The CrossHelmet X1 started life back in 2017 as a Kickstarter campaign promising a next generation motorcycle helmet (1). A Japan-based company named Borderless launched the helmet to provide riders with a safer, more connected riding experience.
They wanted you to be able to see your riding directions displayed right in front of you, and view traffic behind you without having to look at your mirrors. They wanted to give you great “sound management” (i.e. noise cancelling) speakers to deliver music, calls, and directions right to your eardrums without the pesky sound of a semi-truck approaching.

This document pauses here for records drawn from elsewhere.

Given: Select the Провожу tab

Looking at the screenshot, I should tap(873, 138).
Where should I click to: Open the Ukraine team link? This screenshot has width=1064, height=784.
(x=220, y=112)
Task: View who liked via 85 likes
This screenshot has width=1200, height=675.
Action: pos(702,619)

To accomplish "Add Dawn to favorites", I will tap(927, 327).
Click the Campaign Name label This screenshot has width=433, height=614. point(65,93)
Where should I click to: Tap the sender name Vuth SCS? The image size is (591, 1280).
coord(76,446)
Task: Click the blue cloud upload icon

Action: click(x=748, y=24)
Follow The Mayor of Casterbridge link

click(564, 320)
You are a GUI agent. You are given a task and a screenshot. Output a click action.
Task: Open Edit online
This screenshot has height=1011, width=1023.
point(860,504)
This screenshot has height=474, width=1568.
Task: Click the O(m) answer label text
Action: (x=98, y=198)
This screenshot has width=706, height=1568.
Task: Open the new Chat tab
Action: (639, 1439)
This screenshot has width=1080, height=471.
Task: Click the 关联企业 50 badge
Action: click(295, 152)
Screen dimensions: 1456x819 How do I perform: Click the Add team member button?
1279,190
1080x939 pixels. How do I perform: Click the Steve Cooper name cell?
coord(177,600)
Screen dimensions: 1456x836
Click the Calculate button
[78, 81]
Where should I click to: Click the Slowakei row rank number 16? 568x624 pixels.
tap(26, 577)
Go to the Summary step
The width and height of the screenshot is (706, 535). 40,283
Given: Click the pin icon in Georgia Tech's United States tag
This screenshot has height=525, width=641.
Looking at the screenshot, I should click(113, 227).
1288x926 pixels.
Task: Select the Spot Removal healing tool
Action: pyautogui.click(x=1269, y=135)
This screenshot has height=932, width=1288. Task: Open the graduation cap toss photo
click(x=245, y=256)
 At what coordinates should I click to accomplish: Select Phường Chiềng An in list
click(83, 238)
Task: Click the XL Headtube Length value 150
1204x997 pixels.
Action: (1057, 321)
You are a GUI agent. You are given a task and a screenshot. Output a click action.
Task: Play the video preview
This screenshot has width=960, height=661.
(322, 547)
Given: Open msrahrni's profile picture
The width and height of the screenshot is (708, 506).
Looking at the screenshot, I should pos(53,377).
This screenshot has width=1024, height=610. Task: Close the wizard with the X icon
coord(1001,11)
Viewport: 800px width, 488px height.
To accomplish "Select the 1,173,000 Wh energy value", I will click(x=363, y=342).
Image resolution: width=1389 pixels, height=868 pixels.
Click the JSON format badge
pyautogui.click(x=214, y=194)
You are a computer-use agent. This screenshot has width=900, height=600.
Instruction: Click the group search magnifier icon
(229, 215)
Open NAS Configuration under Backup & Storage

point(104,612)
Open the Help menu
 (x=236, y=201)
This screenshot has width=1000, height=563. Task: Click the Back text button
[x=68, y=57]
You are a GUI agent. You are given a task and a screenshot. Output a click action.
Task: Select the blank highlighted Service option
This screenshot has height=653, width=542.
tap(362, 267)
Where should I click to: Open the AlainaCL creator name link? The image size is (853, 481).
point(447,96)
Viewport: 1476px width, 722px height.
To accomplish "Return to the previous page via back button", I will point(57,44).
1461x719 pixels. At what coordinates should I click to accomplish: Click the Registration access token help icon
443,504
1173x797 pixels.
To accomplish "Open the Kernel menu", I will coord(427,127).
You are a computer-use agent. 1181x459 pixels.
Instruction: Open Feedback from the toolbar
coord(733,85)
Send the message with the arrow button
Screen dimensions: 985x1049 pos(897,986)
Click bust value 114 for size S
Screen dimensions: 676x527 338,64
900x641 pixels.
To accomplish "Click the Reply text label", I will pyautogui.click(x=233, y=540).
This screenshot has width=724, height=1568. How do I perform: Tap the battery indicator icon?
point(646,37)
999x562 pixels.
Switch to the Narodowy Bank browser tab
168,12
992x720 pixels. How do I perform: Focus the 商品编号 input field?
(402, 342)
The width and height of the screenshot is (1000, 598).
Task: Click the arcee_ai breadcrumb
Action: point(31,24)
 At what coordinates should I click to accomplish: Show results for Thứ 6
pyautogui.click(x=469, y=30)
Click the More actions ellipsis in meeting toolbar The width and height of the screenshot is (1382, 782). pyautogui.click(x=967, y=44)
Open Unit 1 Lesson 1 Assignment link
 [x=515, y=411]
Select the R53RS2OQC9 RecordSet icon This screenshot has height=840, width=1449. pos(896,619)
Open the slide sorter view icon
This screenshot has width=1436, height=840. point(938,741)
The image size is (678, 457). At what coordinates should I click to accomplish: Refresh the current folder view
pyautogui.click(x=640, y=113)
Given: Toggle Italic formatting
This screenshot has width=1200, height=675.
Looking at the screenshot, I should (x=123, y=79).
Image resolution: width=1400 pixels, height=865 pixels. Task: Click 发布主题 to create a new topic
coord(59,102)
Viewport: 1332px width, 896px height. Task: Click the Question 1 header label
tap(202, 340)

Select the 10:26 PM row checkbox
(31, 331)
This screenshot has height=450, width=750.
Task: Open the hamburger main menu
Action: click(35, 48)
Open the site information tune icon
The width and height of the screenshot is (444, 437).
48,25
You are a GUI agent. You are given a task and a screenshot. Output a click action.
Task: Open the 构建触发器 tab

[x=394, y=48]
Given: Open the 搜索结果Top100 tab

And they wanted you to be able to connect to your smartphone because nothing does music, maps, calls and more better than an iPhone (sorry Android fans, it’s just true).
They wanted to make the “smartest motorcycle helmet ever” (1). And the price point shows they think they achieved that.
The X1 comes in matte or gloss black, takes 10-14 weeks to ship (who has time for that?), and is (allegedly) DOT and ECE certified. It might sound good, but at a shocking price of $1,799 – is it worth the price of a small motorcycle?
CrossHelmet X1 Standard Features
Before we look at the bells and whistles on the CrossHelmet X1, we should look at how it’ll perform its main job – keeping your brain in the right place.
CrossHelmet X1’s Shell
The shell of the CrossHelmet is made from ABS and LEXAN polycarbonate, which is normal polycarbonate that’s trademarked by GE Plastics (3). I’d expect a lid that costs as much as a MotoGP racer’s equipment to sport at least fiberglass? Hell, this lid should have Vibranium at $1800.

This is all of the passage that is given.